* EXERCISE DETAILS: Drop the pictures and repeat exactly from the "Image resolution: width=1600" line down to the last line of the entries below.

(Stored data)
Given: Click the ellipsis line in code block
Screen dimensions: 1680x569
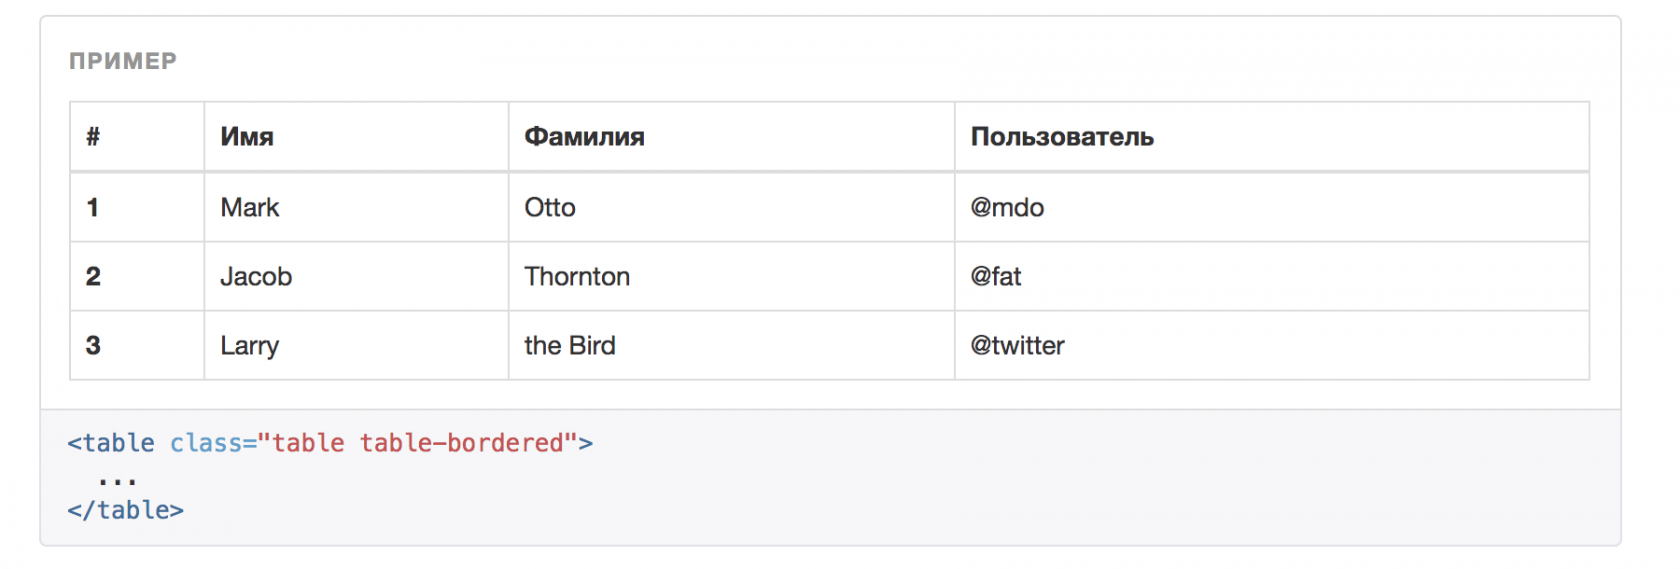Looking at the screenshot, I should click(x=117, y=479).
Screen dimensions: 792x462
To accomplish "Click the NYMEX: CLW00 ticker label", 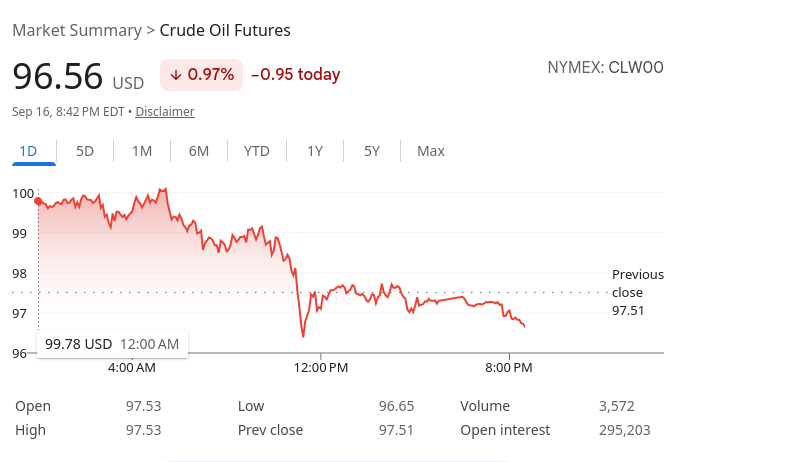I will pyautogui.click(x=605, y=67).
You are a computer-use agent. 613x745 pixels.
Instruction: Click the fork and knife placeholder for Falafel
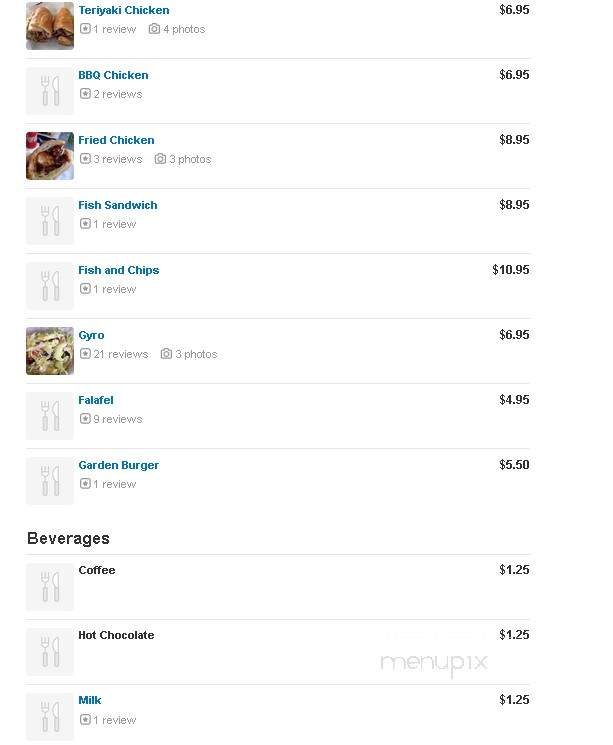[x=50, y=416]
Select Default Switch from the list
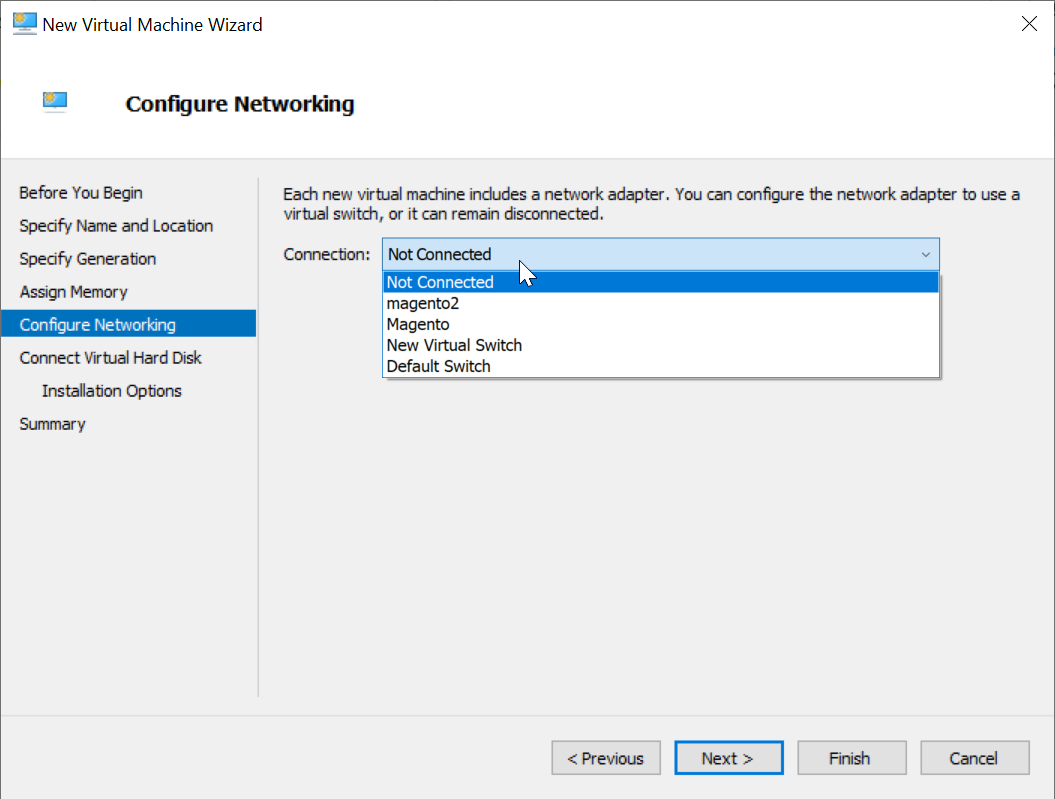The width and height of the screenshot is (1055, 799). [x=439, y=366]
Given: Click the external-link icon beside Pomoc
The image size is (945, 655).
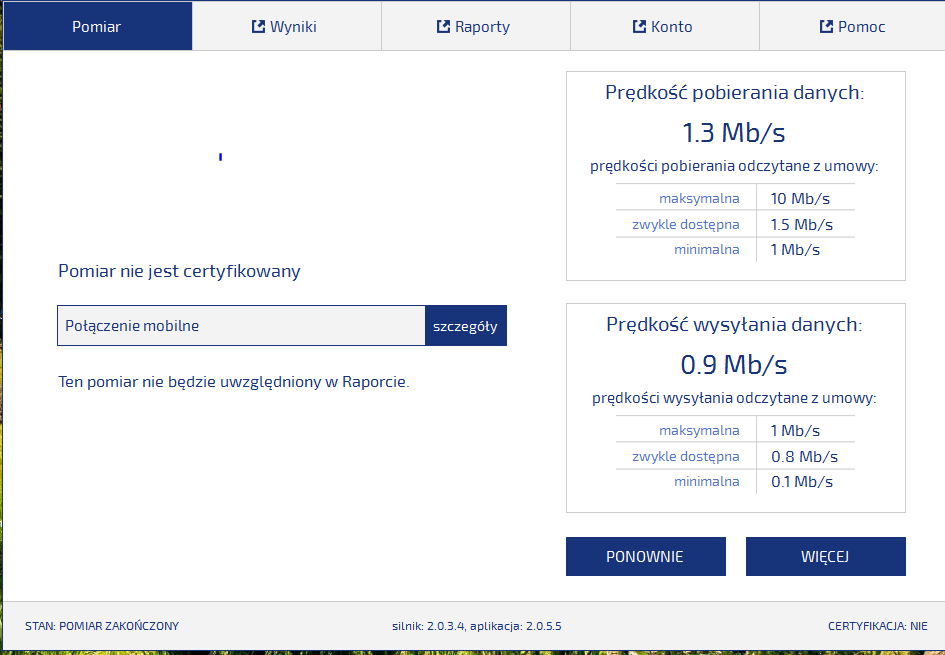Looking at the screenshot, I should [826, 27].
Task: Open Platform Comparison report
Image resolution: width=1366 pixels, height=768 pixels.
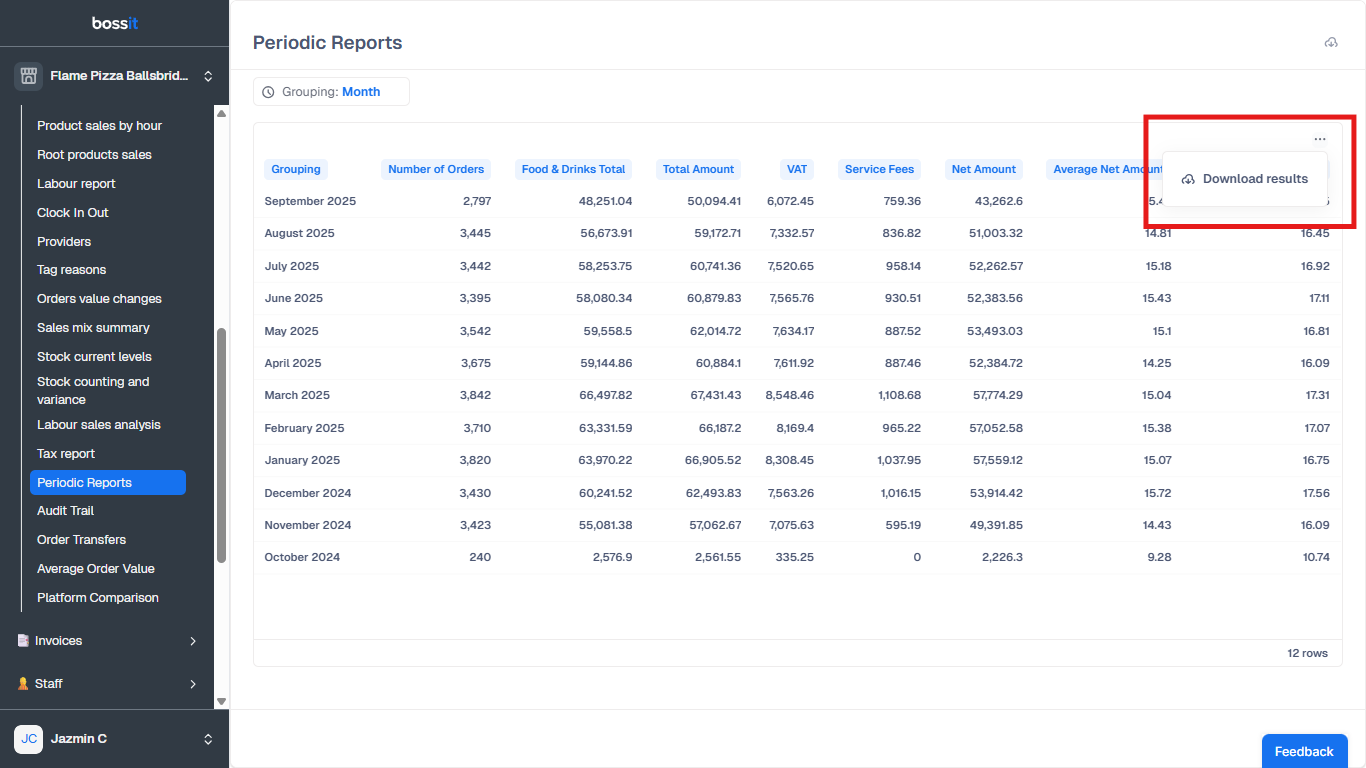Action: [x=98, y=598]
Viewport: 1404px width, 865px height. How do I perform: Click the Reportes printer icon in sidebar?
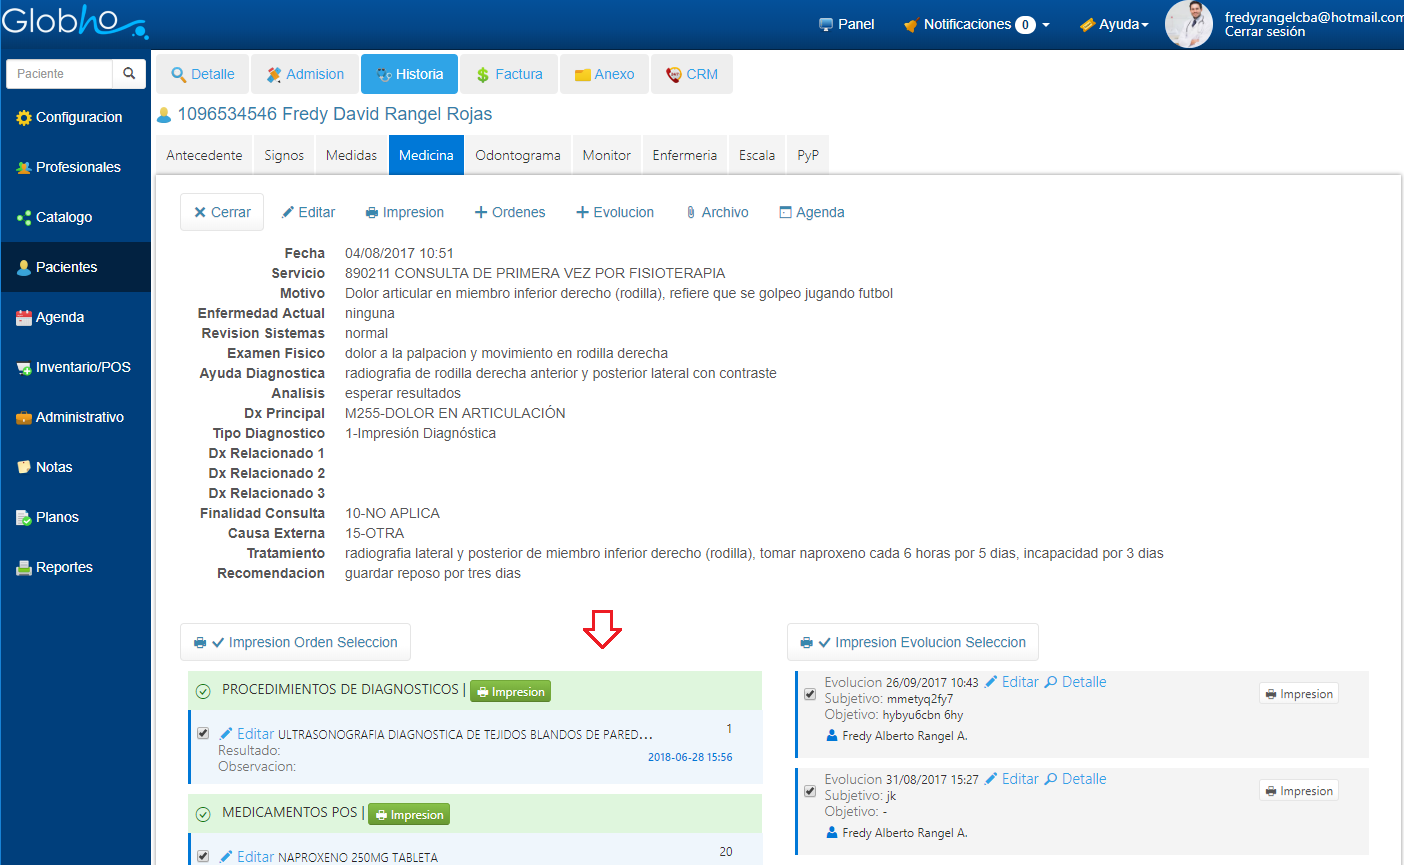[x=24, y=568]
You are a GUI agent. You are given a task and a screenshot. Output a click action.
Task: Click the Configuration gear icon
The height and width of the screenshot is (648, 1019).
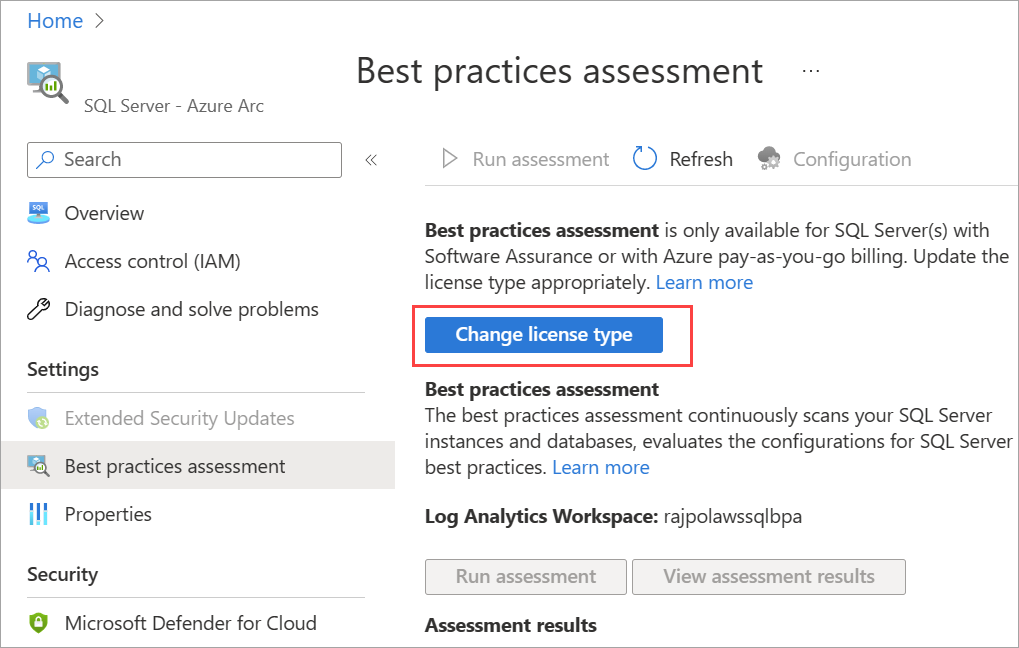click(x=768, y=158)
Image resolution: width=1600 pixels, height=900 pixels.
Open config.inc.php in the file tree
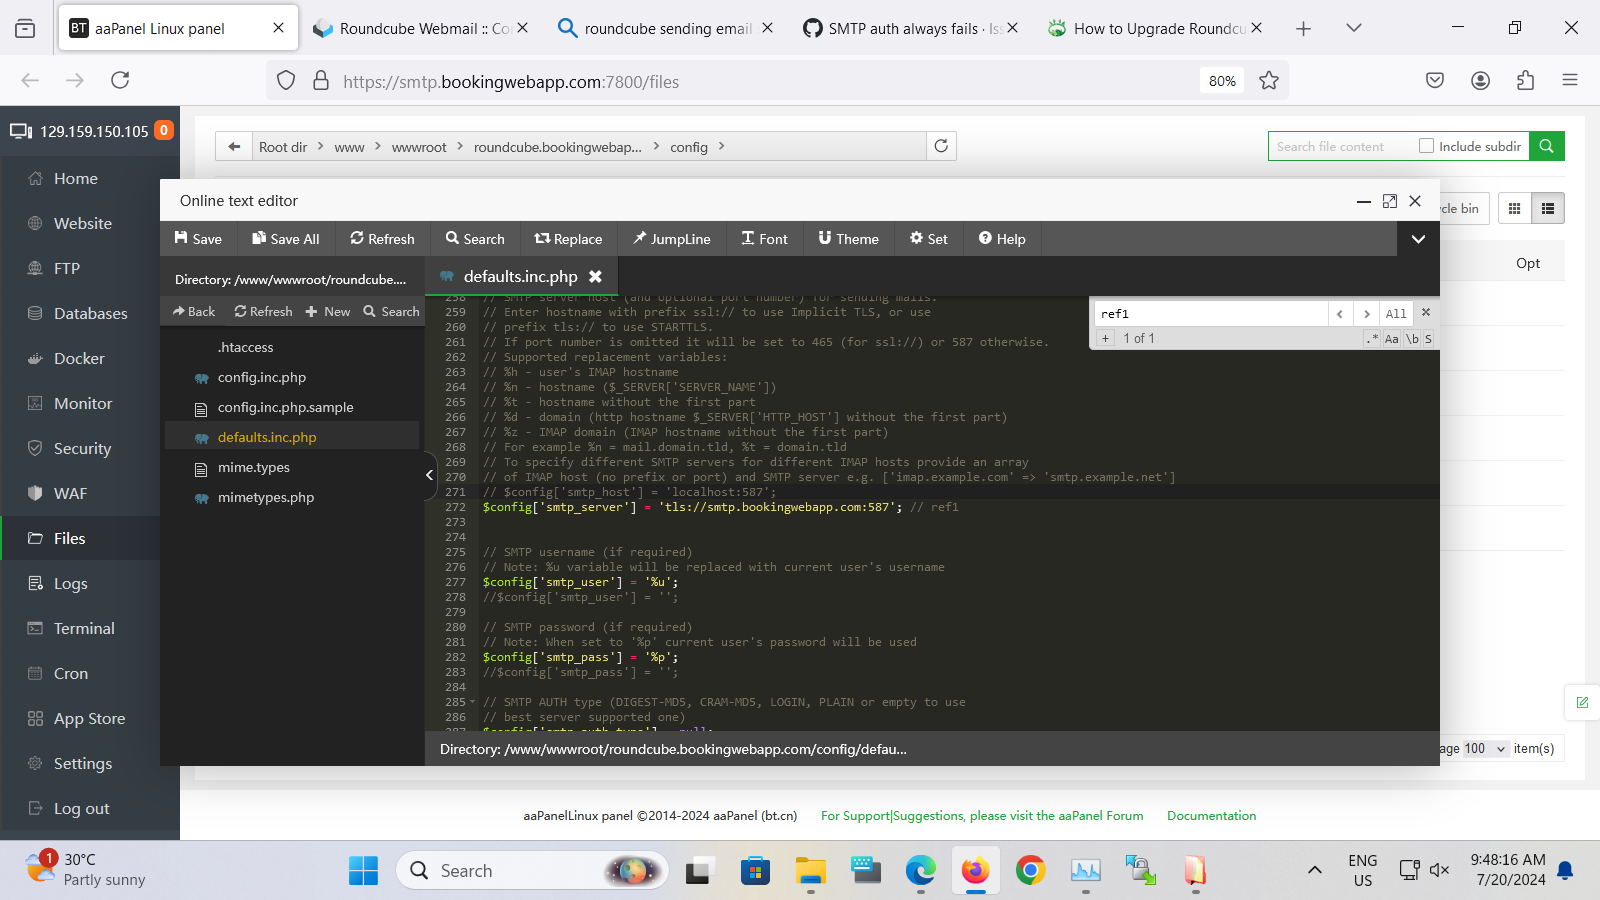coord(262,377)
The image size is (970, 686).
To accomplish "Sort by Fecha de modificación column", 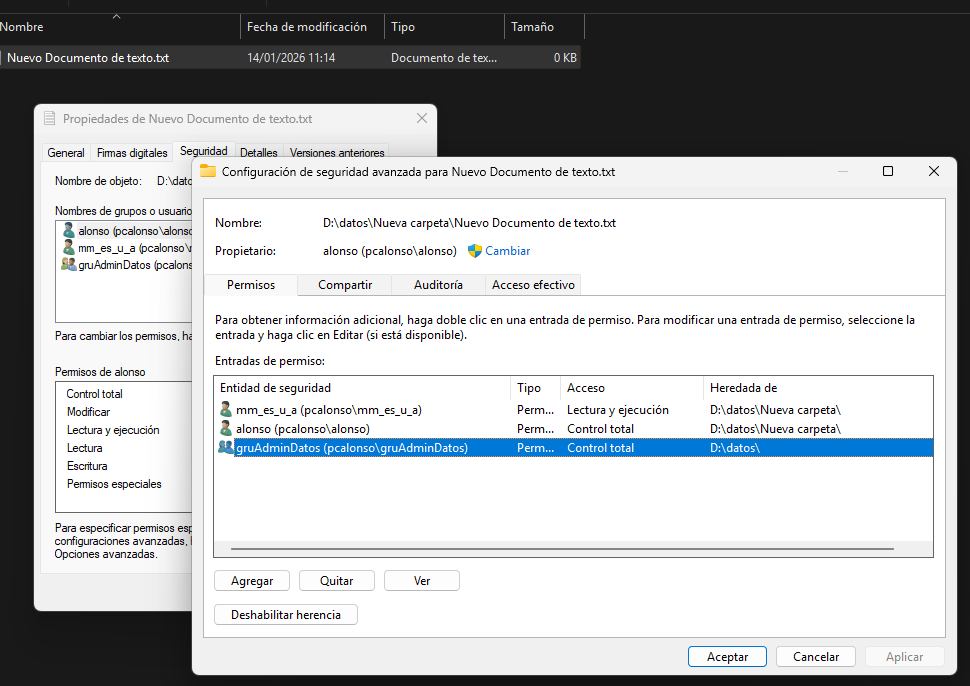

* WRITTEN REPLY:
Image resolution: width=1600 pixels, height=900 pixels.
Open config.inc.php in the file tree
coord(262,377)
The image size is (970, 686).
To accomplish "Sort by Fecha de modificación column", 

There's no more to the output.